*** Opening EXTRACTED RECORDS ***

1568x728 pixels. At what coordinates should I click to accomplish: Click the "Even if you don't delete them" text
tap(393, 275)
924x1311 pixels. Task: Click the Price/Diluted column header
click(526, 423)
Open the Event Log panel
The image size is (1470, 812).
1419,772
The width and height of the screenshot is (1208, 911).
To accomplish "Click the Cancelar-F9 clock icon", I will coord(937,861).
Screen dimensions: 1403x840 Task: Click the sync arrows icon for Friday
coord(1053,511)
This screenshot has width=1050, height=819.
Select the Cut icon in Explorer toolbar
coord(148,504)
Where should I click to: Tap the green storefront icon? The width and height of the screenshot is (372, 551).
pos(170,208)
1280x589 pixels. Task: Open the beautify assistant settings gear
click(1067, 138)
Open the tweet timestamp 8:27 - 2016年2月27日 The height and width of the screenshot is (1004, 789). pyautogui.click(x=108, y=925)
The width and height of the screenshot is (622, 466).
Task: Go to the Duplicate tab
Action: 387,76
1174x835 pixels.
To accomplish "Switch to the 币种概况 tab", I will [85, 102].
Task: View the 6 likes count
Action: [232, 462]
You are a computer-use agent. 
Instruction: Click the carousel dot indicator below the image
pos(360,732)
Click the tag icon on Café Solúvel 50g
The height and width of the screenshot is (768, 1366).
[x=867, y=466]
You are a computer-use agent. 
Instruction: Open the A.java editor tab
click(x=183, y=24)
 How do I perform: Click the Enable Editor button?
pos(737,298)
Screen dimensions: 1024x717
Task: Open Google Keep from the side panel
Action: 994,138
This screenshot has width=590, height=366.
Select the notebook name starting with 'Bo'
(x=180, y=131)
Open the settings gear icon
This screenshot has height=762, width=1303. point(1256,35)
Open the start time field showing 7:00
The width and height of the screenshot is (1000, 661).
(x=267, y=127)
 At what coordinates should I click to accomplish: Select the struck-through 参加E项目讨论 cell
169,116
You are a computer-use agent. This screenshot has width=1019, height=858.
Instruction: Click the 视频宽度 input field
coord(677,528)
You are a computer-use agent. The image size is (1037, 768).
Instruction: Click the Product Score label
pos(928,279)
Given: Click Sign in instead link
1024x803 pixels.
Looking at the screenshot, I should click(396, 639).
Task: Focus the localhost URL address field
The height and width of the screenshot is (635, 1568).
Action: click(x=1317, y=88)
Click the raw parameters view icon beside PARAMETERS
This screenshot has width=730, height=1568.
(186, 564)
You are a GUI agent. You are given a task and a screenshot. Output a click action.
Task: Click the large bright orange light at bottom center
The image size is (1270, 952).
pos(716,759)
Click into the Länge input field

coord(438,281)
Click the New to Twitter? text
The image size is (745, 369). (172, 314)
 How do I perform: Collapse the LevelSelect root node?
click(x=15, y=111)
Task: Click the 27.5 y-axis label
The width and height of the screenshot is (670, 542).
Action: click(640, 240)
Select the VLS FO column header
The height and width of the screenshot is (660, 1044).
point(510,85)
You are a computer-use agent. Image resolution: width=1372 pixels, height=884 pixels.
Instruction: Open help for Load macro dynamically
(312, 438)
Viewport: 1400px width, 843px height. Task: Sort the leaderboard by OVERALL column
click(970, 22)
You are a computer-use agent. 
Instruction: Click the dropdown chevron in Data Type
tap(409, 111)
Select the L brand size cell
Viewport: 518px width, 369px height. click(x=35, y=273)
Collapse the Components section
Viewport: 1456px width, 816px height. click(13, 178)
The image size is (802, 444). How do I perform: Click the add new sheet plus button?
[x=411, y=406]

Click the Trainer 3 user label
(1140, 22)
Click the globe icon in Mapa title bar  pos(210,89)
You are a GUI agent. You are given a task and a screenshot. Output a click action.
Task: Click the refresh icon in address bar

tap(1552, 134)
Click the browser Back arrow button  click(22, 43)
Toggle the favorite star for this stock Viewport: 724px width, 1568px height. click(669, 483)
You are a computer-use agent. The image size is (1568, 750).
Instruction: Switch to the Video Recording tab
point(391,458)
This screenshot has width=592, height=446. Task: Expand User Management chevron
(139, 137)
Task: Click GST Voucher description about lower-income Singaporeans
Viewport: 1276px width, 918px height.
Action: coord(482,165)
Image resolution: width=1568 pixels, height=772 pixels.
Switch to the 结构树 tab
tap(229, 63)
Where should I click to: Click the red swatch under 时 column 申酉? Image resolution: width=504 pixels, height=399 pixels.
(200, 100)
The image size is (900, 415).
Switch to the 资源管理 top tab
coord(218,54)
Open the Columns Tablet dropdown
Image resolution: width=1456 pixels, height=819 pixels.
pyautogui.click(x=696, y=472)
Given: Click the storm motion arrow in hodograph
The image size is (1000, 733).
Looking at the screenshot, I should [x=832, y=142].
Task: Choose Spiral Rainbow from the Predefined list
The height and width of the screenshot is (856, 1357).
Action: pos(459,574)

*** Closing EXTRACTED RECORDS ***

### [WHAT IS EXPECTED]
Nothing but the lines from the one with "Task: Choose Spiral" through the last line of the records above should be retyped, and those word for word.

### [RESPONSE]
Task: Choose Spiral Rainbow from the Predefined list
The height and width of the screenshot is (856, 1357).
Action: pos(459,574)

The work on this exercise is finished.